Shares in Vertex Pharmaceuticals jumped 6% Friday morning after the biotechnology company reported earnings that included stronger sales for its cell-based therapy Casgevy.
Vertex notched $12 billion in 2025, with about $3.2 billion coming in during the fourth quarter. Overall, sales were up 9% year-over-year.
Casgevy, Vertex and CRISPR Therapeutics’ therapy for sickle cell disease and beta thalassemia, brought in $54 million in the fourth quarter and $116 million last year, outstripping Wall Street expectations. Just a quarter prior, Vertex fell short of analysts’ estimates with sales of Casgevy totaling $17 million from July to September.
Adoption of the gene editing treatment ticked up across last year, as Vertex saw the number of patients who initiated the process of getting Casgevy nearly triple from 109 in 2024 to 301 in 2025.
The process of getting Casgevy can take nearly 12 months from start to infusion. Starting with a patient’s blood stem cells, Vertex uses CRISPR gene editing technology to help those cells produce fetal hemoglobin. That production can not only alleviate pain crises, but essentially cure patients of their disease. Yet, the chemotherapy conditioning required to prepare for those infusions can be debilitating and cause side effects such as infertility, which has turned off some potential patients.
According to Vertex’s earnings, 30 of the 64 patients who had their cells reinfused in 2025 received those infusions during the final three months of the year.
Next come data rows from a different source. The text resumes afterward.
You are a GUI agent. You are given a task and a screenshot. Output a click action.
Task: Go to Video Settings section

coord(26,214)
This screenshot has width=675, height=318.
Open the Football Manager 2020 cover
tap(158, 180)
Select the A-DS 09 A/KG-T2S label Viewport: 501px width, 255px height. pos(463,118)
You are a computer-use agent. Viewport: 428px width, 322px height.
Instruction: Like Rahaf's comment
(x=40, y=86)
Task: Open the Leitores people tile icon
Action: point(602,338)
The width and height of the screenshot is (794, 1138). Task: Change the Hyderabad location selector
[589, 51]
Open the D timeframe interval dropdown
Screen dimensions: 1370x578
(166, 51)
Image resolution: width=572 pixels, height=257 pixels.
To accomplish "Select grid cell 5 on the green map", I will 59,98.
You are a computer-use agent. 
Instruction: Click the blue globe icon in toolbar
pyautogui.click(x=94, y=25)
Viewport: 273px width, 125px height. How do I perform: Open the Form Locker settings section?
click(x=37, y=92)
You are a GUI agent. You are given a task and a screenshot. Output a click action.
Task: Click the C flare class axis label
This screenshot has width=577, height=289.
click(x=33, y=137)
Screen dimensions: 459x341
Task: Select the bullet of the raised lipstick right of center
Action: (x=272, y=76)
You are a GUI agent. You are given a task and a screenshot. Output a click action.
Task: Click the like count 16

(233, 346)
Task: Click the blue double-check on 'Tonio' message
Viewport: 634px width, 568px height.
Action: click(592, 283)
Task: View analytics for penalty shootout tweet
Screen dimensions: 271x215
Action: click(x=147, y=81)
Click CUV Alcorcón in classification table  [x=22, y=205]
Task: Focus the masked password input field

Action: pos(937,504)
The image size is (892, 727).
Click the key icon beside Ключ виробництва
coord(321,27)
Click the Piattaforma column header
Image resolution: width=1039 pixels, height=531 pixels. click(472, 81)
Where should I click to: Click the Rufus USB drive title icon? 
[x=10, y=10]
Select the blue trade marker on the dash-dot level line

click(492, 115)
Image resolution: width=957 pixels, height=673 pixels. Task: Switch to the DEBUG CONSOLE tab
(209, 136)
“Sales could continue to fluctuate quarter to quarter as the scheduling process for infusion is long and patients may wait to receive the final treatment during a preferred time” like the holidays, Tyler Van Buren, a TD Cowen analyst, wrote in a note to clients. Casgevy could possibly bring in $227 million in sales throughout 2026, he added, given the number of patients who have started cell collection.
Vertex expects that pace to “smooth out” by 2027, and is “very encouraged by the robust flow of patients,” Chief Operating Officer Duncan McKechnie said on an earnings call on Thursday afternoon.
The company received a priority voucher from the Food and Drug Administration to speed up review of Casgevy in patients aged 5 to 11, and said at a medical meeting in December it planned to ask for approval in the first half of 2026. Clearance would likely boost revenue from the gene editing treatment in the coming years.
Casgevy’s performance was part of a pair of “positive surprises,” Brian Abrahams of RBC Capital Markets wrote in a note to clients, alongside sales of a relatively new cystic fibrosis drug Alyftrek.
Vertex’s revenues are dominated by its arsenal of cystic fibrosis medications, with a little over $10 billion of the $12 billion made in 2025 coming from Trikafta and Kaftrio. The company expects the cystic fibrosis franchise to continue lifting its bottom line, aided, too, by the ramped up use of Casgevy and its new, non-opioid pain drug Journavx.
Vertex forecasts roughly $13 billion to 13.1 billion in revenue for this year, including $500 million or more from non-CF products.
Data readouts in the coming months for the company’s experimental kidney drugs povetacicept and inaxaplin are also top of mind for investors. Povetacicept, which is being studied in a late-stage trial to treat IgA nephropathy, could potentially be a major source of revenue. RBC previously estimated that, if approved, it should eventually bring at least $1.2 billion in annual sales.